**To do**:
Rewrite the records, changing each "dropdown" to "drop-down list" and leaving everything else as it is.
++++++++
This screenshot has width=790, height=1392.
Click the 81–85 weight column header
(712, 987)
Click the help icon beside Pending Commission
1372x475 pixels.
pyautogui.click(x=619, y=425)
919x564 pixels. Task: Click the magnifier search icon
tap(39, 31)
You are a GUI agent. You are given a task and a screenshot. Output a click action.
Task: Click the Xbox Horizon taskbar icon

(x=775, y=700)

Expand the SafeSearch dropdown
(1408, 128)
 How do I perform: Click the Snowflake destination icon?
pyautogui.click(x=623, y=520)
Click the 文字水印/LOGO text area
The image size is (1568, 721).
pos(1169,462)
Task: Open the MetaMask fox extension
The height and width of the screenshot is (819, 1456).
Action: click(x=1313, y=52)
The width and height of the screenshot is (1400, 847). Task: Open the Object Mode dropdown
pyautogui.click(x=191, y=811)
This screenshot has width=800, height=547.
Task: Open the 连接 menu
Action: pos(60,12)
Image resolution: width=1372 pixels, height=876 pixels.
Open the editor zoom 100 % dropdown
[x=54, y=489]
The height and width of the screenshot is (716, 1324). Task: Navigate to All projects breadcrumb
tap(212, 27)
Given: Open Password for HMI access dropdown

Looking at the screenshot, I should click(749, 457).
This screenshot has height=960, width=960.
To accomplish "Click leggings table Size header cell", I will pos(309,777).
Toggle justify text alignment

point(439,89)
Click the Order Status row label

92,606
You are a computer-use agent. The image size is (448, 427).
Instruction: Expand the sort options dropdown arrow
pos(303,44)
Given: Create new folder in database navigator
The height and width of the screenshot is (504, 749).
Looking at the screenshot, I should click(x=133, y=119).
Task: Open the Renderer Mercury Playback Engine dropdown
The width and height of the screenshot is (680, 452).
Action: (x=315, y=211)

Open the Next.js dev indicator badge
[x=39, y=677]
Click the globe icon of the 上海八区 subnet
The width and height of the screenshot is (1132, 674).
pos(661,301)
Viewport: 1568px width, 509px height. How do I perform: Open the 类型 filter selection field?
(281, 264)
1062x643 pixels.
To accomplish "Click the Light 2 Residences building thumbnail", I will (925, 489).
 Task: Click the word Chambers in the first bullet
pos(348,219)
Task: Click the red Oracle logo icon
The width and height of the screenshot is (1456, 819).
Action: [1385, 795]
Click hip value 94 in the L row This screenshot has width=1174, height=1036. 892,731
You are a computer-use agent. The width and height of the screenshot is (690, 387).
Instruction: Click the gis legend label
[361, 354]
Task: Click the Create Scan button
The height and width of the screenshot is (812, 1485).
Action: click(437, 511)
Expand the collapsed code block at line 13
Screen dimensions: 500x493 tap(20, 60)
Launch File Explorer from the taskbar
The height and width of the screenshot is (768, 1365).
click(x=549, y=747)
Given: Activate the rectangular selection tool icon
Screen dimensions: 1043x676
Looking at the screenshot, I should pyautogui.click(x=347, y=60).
++++++++
**Correct result**:
This screenshot has width=790, height=1392.
Click the 81–85 weight column header
(712, 987)
Click the help icon beside Pending Commission
1372x475 pixels.
pyautogui.click(x=619, y=425)
919x564 pixels. Task: Click the magnifier search icon
tap(39, 31)
You are a GUI agent. You are given a task and a screenshot. Output a click action.
Task: Click the Xbox Horizon taskbar icon

(x=775, y=700)

Expand the SafeSearch drop-down list
(1408, 128)
 How do I perform: Click the Snowflake destination icon?
pyautogui.click(x=623, y=520)
Click the 文字水印/LOGO text area
The image size is (1568, 721).
pos(1169,462)
Task: Open the MetaMask fox extension
The height and width of the screenshot is (819, 1456).
Action: click(x=1313, y=52)
The width and height of the screenshot is (1400, 847). Task: Open the Object Mode drop-down list
pyautogui.click(x=191, y=811)
This screenshot has width=800, height=547.
Task: Open the 连接 menu
Action: pos(60,12)
Image resolution: width=1372 pixels, height=876 pixels.
Open the editor zoom 100 % drop-down list
[x=54, y=489]
The height and width of the screenshot is (716, 1324). Task: Navigate to All projects breadcrumb
tap(212, 27)
Given: Open Password for HMI access drop-down list

Looking at the screenshot, I should click(749, 457).
This screenshot has height=960, width=960.
To accomplish "Click leggings table Size header cell", I will pos(309,777).
Toggle justify text alignment

point(439,89)
Click the Order Status row label

92,606
You are a computer-use agent. The image size is (448, 427).
Instruction: Expand the sort options drop-down list arrow
pos(303,44)
Given: Create new folder in database navigator
The height and width of the screenshot is (504, 749).
Looking at the screenshot, I should click(x=133, y=119).
Task: Open the Renderer Mercury Playback Engine drop-down list
The width and height of the screenshot is (680, 452).
Action: (x=315, y=211)

Open the Next.js dev indicator badge
[x=39, y=677]
Click the globe icon of the 上海八区 subnet
The width and height of the screenshot is (1132, 674).
pos(661,301)
Viewport: 1568px width, 509px height. How do I perform: Open the 类型 filter selection field?
(281, 264)
1062x643 pixels.
To accomplish "Click the Light 2 Residences building thumbnail", I will (925, 489).
 Task: Click the word Chambers in the first bullet
pos(348,219)
Task: Click the red Oracle logo icon
The width and height of the screenshot is (1456, 819).
Action: [1385, 795]
Click hip value 94 in the L row This screenshot has width=1174, height=1036. 892,731
You are a computer-use agent. The width and height of the screenshot is (690, 387).
Instruction: Click the gis legend label
[361, 354]
Task: Click the Create Scan button
The height and width of the screenshot is (812, 1485).
Action: click(437, 511)
Expand the collapsed code block at line 13
Screen dimensions: 500x493 tap(20, 60)
Launch File Explorer from the taskbar
The height and width of the screenshot is (768, 1365).
click(x=549, y=747)
Given: Activate the rectangular selection tool icon
Screen dimensions: 1043x676
Looking at the screenshot, I should pyautogui.click(x=347, y=60).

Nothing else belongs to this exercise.